Deepest I ever got before turning on the tank was about 10 feet.

R..
 
1_T_Submariner:
How long is your long hose?
Volume = PI x (r x r) x L

3.1416 x (.1875 x .1875) x 84 = 9.277 Cu Inches = 0.773128125 Cu/Ft

That is how much volume a 7 ft hose holds. Not sure what the pressure is between the fist and second stage with that info you could figure out how many breaths you could take.

Hope this helps, I'm sure others will add more.

For me .77cf is almost 2 minutes on the surface.
 
catherine96821:
A couple friends have told me to share my thought on my recent embarrassing OOA incident.

As I did check both regs, and the air was turned off as I was being helped off the boat, I am not really blaming myself too much.

The big mystery when it happened was because I had been breathing fine, for what I am guessing could have been ten breaths. It eas not an immediate problem, I had gotten pretty deep. WHY?

You might get two breaths on a long hose, I doubt you would get more than three. I get about 80% of a breath off a 40" hose at depth. I think when I'm doing valve drills I only get 1-2 off the long hose.

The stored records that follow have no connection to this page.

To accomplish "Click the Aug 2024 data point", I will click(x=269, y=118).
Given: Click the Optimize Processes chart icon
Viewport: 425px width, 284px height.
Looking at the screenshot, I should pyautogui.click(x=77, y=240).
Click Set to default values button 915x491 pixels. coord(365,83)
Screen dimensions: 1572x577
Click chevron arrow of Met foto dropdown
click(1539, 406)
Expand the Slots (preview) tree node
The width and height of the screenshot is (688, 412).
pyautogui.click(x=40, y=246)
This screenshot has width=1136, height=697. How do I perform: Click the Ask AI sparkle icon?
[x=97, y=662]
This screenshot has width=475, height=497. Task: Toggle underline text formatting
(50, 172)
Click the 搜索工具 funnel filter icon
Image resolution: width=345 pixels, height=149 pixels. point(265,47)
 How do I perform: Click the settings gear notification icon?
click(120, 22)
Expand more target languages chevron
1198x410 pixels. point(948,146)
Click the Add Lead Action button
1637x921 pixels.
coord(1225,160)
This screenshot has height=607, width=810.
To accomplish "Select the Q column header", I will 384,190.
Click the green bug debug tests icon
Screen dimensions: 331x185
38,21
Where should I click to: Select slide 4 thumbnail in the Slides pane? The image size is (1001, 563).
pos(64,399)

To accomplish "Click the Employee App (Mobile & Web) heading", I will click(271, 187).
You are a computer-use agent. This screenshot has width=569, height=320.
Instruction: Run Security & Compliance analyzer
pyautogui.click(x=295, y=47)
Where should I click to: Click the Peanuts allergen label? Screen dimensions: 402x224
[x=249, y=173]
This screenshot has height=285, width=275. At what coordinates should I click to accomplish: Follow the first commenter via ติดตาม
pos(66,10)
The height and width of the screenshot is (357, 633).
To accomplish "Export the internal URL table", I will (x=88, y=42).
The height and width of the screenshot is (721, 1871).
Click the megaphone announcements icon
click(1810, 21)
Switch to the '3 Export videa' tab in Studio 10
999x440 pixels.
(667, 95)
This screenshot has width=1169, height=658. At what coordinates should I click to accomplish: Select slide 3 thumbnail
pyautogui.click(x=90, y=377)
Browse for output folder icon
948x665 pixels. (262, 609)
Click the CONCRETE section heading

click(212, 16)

I had a similar OOA around dive #20 or so where someone barely cracked my valve. I fully inflated by wing on the surface, did test breaths, jumped in, did a normal descent, then noticed that it started breathing pretty heavy at around 30 fsw. At around 60 fsw I had caught up with buddy/DM/instructor (buddying with the DM in a big group not necessarily a good idea), and at 60 fsw it had insufficient IP over ambient to breathe off of it and I just went OOA on him. When we hit the surface, I was a bit freaked and I started to try to orally inflate, but he told me to put the reg back in my mouth, and then I hit my inflator and it worked fine. Then he reached back and turned my valve back fully open.
 
Well, I don't dive a long hose, but on the surface I can get about 7 breaths off my reg after I turn off the valve. I'm not at all surprised you got fairly deep before you ran out.